Here’s how it works. You can use Google AppEngine to write a nice little web application that Google hosts for you on their servers. But what if you decide one day that you want to put it on your own server? Well you can’t.
This is the problem that AppDrop solves. You download it, put it on your server, and now you can put your AppEngine apps alongside it.
But AppDrop’s been more than that for me. I’ve struggled in how I felt about Ruby and Rails for a while now. They’re the “in” new things that people love to talk about, but most people you talk to about it on both sides don’t know a whole lot about it. Maybe that’s just the case with…well…everything, but for some reason I notice it more with this.

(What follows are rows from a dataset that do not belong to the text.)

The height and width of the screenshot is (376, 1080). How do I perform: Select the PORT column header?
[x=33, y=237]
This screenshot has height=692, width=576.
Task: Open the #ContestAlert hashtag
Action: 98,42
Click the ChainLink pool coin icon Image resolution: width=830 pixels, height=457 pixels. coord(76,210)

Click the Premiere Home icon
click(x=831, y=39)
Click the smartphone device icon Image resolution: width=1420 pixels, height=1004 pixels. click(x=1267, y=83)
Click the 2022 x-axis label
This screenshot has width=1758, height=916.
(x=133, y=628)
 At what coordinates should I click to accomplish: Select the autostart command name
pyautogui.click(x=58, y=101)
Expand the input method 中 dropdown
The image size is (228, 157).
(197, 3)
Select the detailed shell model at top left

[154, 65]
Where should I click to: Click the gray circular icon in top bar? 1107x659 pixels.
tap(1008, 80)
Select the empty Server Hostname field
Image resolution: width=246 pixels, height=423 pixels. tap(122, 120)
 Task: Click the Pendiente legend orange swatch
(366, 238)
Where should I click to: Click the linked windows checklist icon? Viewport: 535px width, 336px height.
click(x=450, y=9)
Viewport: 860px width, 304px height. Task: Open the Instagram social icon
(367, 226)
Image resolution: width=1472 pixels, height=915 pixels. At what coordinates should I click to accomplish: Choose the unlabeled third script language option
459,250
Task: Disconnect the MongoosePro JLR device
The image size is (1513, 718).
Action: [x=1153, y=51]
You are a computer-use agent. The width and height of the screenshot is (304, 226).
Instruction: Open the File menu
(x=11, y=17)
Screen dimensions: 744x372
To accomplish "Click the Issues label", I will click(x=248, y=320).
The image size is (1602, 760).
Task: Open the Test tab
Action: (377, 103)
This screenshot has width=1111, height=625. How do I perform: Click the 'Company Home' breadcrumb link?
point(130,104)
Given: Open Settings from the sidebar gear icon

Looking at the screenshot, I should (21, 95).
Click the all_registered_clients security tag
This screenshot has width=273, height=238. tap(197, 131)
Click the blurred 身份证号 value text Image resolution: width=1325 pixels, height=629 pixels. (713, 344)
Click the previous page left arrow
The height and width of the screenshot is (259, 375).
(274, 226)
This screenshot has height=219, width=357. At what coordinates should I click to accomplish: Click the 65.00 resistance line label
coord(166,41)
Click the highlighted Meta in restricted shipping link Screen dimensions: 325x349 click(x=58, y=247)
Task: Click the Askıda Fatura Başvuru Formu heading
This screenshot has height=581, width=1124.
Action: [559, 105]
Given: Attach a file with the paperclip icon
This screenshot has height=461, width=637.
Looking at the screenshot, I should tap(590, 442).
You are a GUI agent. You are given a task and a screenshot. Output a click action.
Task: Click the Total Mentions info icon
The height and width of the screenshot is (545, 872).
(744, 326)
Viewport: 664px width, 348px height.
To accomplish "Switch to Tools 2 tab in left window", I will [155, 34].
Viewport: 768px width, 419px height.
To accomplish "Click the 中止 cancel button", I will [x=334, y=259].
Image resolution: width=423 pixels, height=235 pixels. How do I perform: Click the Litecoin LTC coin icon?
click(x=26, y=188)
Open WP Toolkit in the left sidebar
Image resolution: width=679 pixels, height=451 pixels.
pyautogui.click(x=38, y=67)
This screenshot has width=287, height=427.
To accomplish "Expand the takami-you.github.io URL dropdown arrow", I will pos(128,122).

The whole “getting AppDrop to work on my boxes” experience is different for me. I got to read this excellent book (review here) and this so-so book (review soon to come) to learn how Rails apps really work and how Ruby really is an agile language when paired with the super agile framework Rails.
So my advice to you: if you’ve heard a lot about Ruby and Rails but don’t really know a whole lot about them, go check it out. The first book above is super-easy reading and really sells Ruby on Rails in the way that the evangelical Rails guys seem to feel about it.
And if the people are any indication, I’ve been chatting a bit with Chris Anderson, the creator of AppDrop, and he’s been really awesome about the whole thing. Always a good sign to see friendly, helpful people around the stuff you work on (and not as common as you may expect).